> Tasks for this exercise:
A – In the announcement of the accessibility case studies, why does the introducing librarian describe the confession about not considering the needs of people with disabilities as ironic? Explain in one to three sentences.
B – From the announcement of the accessibility case studies, reproduce the passage that opens with the words "As a scholarly" and stops after the words "basis of ability.".

> Reading text:
+--
New to the SCN: Accessibility Case Studies for SC Librarians and Practitioners

In the last couple of weeks we’ve started sharing works created for the Scholarly Communication Notebook (SCN, ISKME OER Commons Hub coming soon), a hub of open teaching and learning content on scholcomm topics that is both a complement to an open book-level introduction to scholarly communication librarianship and a disciplinary and course community for inclusively sharing models and practices. IMLS provided funding for this project so that we can build a solid initial collection, and pay creators for their labor. These works are the result of our first CFP last fall (round 2 opening soon; see also Recent Posts). Today we’re sharing Accessibility Case Studies for Scholarly Communication Librarians and Practitioners by Talea Anderson, Scholarly Communication Librarian at Washington State University. This is great and valuable work that helps all of us better serve all of our constituents and we’re proud and happy that we can support it! We’ll continue sharing projects and announcements (like the next CFP) on the News page of our project site. Here’s Talea introducing her book:

As a scholarly communication librarian, I think all the time about making resources accessible but I’ll confess that I didn’t consider the needs of people with disabilities until more recently. This is an ironic confession because I was actually born blind and, following surgeries, grew up with low vision. However, I don’t use assistive devices apart from text magnification so I’ve been able to use the Internet largely barrier-free. Only when I read Raizel Liebler and Gregory Cunningham’s article about accessibility issues in institutional repositories did I really begin to think about how my profession contributes to a system that excludes certain people on the basis of ability.
+--
> Data segment:

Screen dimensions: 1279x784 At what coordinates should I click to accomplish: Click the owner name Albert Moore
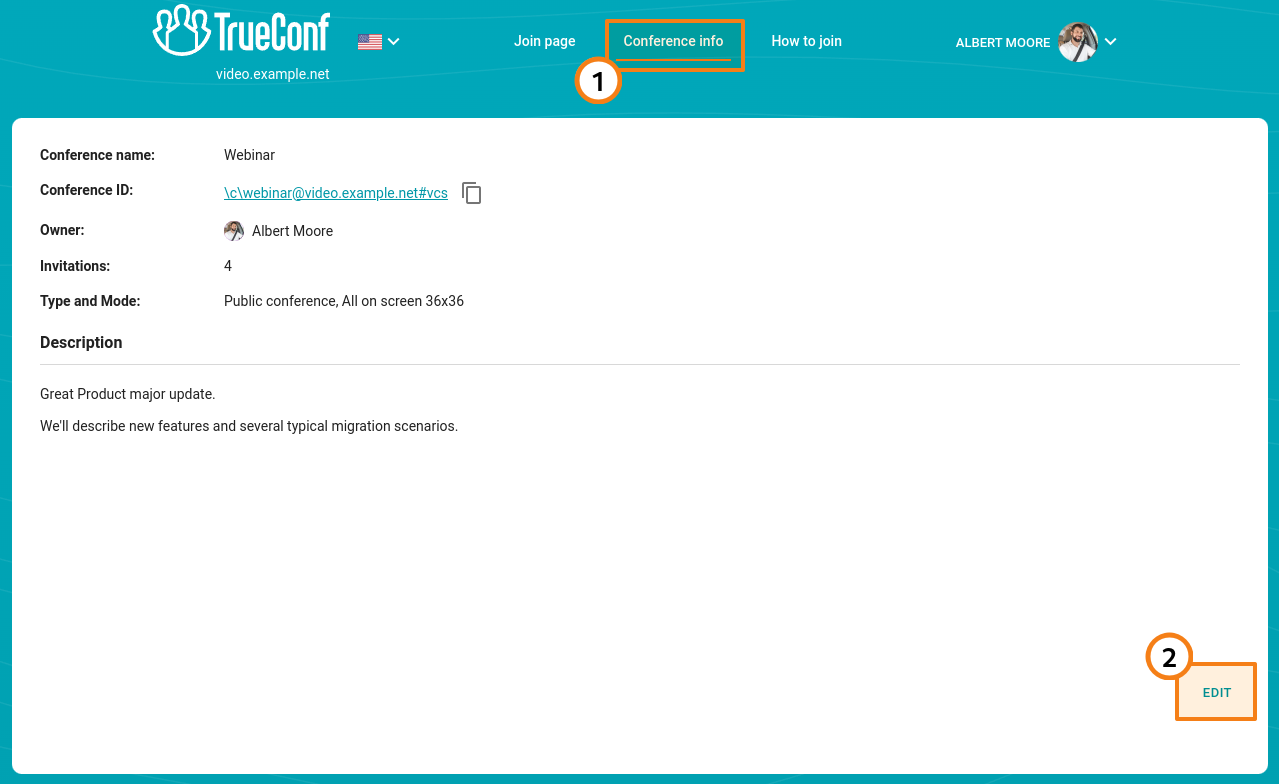(x=292, y=231)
+--
> Set of answers:
A – The confession is ironic because the librarian was born blind and, after surgeries, grew up with low vision, yet only recently began considering the needs of people with disabilities.

B –
As a scholarly communication librarian, I think all the time about making resources accessible but I’ll confess that I didn’t consider the needs of people with disabilities until more recently. This is an ironic confession because I was actually born blind and, following surgeries, grew up with low vision. However, I don’t use assistive devices apart from text magnification so I’ve been able to use the Internet largely barrier-free. Only when I read Raizel Liebler and Gregory Cunningham’s article about accessibility issues in institutional repositories did I really begin to think about how my profession contributes to a system that excludes certain people on the basis of ability.